**REQUIRED WORK:**
Answer these from the article on the Ontario printing franchisee below:
(a) Which of Rustum Fataar's sons took charge of the Cambridge branch?
(b) What earlier downturn does Rustum say he had managed?
(c) By what month did the franchise units no longer need government support?

**TEXT SHOWN:**
:::::
An Ontario-based Minuteman Press franchisee has described how his printing business was able to survive during the summer’s COVID-19 pandemic, thanks to continuing demand.
Rustum Fataar is the proud owner of two Minuteman Press branches in Kitchener and Cambridge, Ontario. When news broke of the COVID-19 virus and lockdown, he remained calm, saying:
I had managed the 2008 recession and we would manage this, too.
From the very start of the virus outbreak, Rustum put his workers first. He explained,
My largest concern was the well-being of my staff. We rode it out and stayed open because printing is an essential business. My employees were never without work, from the beginning.
In time, various staff members worked partly from home, but all received their full salary every month.
When the virus spread into Ontario, Rustum’s sons took responsibility for the two printing franchise units; Mujeeb working in Kitchener and Zayd in Cambridge.
The boys were at each store, every day with a positive attitude and they insisted my wife and I stay home and safe. We maintained decent sales through being inventive and coming up with pandemic-era solutions like branded floor decals, producing enormous amounts at each centre.
Mujeeb and Zayd’s innovation proved incredibly valuable for the businesses, as they could fill gaps in the market.
We devised ways to create counter screens (sneeze guards), with branding optional. We saw no one else producing them at the time and now, they are in big demand.
By June, the Minuteman Press franchise units no longer needed the government’s support. They were able to keep generating income by selling customised PPE, such as sneeze guards with schools’ names and mascots. Rustum added,
We stayed focused on our clients the entire time and while things aren’t as good as last year, we are satisfied things are getting better here.
:::::
**MATERIAL SUPPLIED:**
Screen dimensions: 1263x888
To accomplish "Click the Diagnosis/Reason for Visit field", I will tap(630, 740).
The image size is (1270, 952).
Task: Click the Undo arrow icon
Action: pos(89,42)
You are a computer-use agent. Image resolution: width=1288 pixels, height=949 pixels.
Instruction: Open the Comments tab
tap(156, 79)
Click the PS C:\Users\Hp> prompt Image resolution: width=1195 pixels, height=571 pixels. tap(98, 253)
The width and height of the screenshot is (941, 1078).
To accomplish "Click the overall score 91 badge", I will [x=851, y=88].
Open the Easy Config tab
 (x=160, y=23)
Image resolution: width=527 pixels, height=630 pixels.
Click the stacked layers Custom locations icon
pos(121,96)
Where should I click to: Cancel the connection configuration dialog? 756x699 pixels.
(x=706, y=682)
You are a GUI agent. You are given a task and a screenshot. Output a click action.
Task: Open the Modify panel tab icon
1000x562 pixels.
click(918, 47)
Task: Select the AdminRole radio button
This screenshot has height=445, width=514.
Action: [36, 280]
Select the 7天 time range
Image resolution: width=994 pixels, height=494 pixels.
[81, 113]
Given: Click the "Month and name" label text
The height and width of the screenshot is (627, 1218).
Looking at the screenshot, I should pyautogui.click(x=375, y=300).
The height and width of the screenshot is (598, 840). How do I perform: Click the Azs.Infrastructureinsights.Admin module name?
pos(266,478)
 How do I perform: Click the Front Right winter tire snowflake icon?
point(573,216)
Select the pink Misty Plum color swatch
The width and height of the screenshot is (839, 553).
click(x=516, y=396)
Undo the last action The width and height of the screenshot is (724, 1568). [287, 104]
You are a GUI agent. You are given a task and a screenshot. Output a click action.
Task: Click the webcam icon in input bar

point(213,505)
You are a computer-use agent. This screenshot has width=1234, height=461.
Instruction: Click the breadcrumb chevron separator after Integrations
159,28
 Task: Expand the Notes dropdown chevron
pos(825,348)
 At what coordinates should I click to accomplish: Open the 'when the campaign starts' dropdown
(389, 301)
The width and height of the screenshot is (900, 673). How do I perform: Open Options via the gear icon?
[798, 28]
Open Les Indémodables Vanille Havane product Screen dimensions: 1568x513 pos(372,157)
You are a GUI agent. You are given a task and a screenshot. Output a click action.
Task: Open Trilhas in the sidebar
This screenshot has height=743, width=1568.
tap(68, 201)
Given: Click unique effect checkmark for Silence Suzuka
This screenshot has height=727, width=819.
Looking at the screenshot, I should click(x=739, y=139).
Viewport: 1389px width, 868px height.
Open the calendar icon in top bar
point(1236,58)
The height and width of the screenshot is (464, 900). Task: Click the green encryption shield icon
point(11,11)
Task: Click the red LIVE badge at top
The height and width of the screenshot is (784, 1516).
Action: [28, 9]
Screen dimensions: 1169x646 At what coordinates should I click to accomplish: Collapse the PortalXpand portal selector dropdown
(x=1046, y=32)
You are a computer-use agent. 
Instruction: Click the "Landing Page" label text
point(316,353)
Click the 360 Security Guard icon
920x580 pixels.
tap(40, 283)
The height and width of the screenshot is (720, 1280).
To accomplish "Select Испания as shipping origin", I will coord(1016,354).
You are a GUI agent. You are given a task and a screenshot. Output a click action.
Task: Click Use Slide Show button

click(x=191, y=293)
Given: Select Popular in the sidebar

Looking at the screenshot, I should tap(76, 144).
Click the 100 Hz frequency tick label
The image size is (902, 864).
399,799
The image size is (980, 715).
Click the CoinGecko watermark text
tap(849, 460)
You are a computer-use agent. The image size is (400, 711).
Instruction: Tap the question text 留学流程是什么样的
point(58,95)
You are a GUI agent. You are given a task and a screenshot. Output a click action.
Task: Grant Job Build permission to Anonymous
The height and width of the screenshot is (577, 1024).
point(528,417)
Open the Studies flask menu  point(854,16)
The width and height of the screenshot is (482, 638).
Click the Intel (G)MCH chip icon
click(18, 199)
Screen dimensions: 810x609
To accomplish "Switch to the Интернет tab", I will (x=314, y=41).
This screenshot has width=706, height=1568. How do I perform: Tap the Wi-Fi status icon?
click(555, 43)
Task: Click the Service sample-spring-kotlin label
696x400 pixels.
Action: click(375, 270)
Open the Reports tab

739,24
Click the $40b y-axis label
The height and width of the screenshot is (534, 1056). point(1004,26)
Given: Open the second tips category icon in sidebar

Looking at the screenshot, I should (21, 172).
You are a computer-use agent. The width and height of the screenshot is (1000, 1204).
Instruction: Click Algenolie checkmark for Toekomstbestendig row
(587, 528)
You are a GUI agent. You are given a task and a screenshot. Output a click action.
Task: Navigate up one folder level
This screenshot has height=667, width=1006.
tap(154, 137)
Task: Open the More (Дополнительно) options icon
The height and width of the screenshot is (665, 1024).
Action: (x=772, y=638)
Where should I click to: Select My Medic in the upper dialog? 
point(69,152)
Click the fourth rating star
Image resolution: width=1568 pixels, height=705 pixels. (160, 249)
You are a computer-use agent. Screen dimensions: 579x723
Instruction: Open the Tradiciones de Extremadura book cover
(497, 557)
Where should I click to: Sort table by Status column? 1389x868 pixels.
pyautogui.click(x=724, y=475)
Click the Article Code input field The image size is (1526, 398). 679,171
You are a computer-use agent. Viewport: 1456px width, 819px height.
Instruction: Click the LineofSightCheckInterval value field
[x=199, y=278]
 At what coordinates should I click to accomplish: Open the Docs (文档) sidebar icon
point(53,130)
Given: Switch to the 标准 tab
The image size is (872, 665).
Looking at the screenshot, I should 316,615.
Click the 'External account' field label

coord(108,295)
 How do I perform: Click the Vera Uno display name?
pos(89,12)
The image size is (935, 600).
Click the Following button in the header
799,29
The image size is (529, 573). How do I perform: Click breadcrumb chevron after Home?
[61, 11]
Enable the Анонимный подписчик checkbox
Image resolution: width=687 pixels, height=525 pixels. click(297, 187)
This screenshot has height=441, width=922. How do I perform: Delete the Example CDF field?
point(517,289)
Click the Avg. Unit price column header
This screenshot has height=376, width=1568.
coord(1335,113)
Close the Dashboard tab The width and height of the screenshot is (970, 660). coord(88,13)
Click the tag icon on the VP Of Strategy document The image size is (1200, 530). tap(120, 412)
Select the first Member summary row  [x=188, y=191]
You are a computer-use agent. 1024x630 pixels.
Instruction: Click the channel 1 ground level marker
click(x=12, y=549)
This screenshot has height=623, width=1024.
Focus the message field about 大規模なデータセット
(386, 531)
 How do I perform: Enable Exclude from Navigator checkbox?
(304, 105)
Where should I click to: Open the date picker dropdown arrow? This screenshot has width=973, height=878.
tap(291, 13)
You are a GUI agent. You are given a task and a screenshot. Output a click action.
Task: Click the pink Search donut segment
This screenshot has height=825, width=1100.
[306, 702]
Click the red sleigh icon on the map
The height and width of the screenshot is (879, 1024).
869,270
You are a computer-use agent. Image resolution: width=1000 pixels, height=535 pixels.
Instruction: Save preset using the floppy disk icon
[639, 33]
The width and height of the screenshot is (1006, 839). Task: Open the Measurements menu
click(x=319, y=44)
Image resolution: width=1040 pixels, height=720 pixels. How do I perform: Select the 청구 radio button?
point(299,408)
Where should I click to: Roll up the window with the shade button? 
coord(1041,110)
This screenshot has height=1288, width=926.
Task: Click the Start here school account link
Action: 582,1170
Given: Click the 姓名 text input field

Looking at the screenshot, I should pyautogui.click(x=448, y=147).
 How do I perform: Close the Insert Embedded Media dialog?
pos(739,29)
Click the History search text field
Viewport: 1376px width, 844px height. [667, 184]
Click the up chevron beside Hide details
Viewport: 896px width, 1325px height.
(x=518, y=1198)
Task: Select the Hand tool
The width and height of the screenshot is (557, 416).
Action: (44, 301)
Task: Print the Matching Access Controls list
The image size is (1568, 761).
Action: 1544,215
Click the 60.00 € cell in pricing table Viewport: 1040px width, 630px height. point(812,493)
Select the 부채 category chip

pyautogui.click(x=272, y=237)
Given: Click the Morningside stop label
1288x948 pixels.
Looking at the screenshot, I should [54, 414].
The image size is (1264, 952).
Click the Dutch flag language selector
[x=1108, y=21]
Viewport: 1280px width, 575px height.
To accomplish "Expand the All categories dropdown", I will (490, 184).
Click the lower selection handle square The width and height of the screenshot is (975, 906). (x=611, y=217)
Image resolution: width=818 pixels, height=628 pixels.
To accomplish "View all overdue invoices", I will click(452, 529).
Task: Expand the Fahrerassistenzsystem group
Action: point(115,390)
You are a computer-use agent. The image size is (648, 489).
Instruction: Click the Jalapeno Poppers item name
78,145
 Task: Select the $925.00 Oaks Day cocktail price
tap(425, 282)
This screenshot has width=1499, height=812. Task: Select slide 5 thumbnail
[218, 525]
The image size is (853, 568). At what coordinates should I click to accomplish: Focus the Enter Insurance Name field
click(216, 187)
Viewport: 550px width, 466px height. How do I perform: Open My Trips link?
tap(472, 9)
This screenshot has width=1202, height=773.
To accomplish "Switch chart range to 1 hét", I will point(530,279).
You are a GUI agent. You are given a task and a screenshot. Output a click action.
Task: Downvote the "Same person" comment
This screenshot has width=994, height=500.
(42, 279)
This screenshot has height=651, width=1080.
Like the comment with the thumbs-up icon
:::::
**SOLUTION FOR THIS EXERCISE:**
(a) Zayd
(b) The 2008 recession
(c) June